In February 2000, Iaukea shared his recollection of Steamboat with a Hawaiian newspaper. “He was the best looking man I’ve ever seen walk across the sand of Waikiki. And now he’s horrible looking — he got two cauliflower ears that look like two okoles sticking out of each side of his head, and not a hair on top of his head.”
By the mid-’50s, Steamboat was a pro wrestler, and claimed the NWA Hawaii tag titles with Billy Varga on August 5, 1956, defeating Tosh Togo and Ed Gardenia in Honolulu. He would soon hit the road, and in 1959, he made his way to the Toronto territory.
The Whip newsletter, dedicated to Whipper Billy Watson, had a feature on Steamboat in its September 1960 edition. “Sam is one of the most colourful wrestlers in the ring today and is also a fan favourite where ever he wrestlers. Why is he a fan favourite? Mainly because his fans know when he enters the ring, he possesses everything a wrestler should have, is fast as lightning, and prefers the clean scientific style of wrestling. However if an opponent is rough and rugged, Sam is always equal to the occasion as many have found out.”

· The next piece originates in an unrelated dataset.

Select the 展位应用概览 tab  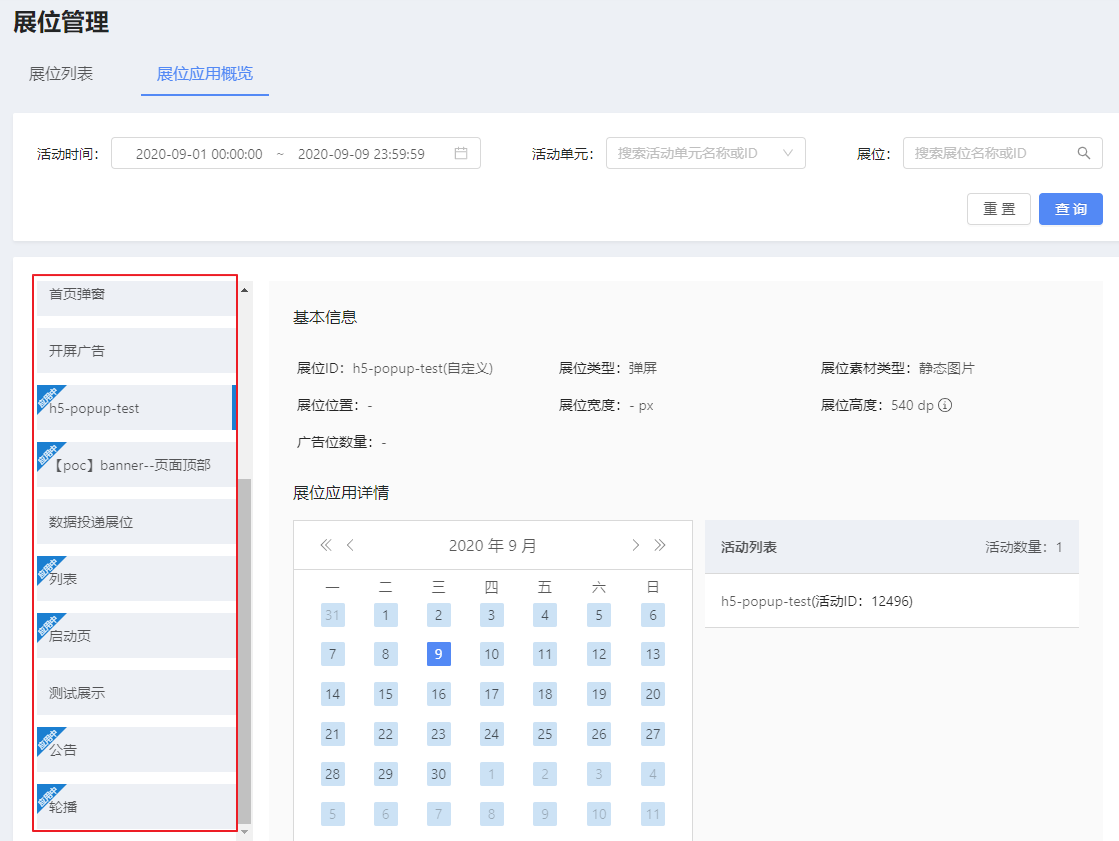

Lou Thesz was Steamboat’s friend and mentor. “Steamboat just idolized Thesz,” said Kiniski.
“Lou always told me, ‘wrestle, do not be clown,'” said Steamboat in July 1994.
“I used to say to him, ‘You’ve got the wrong godamn teacher. He taught you how to wrestle but he’s goddamn left-handed!'” laughed Beyer. “Lou Thesz had a lot to do with training him. Lou Thesz, he loved to go to Hawaii too. He was good friends with Sammy’s father.”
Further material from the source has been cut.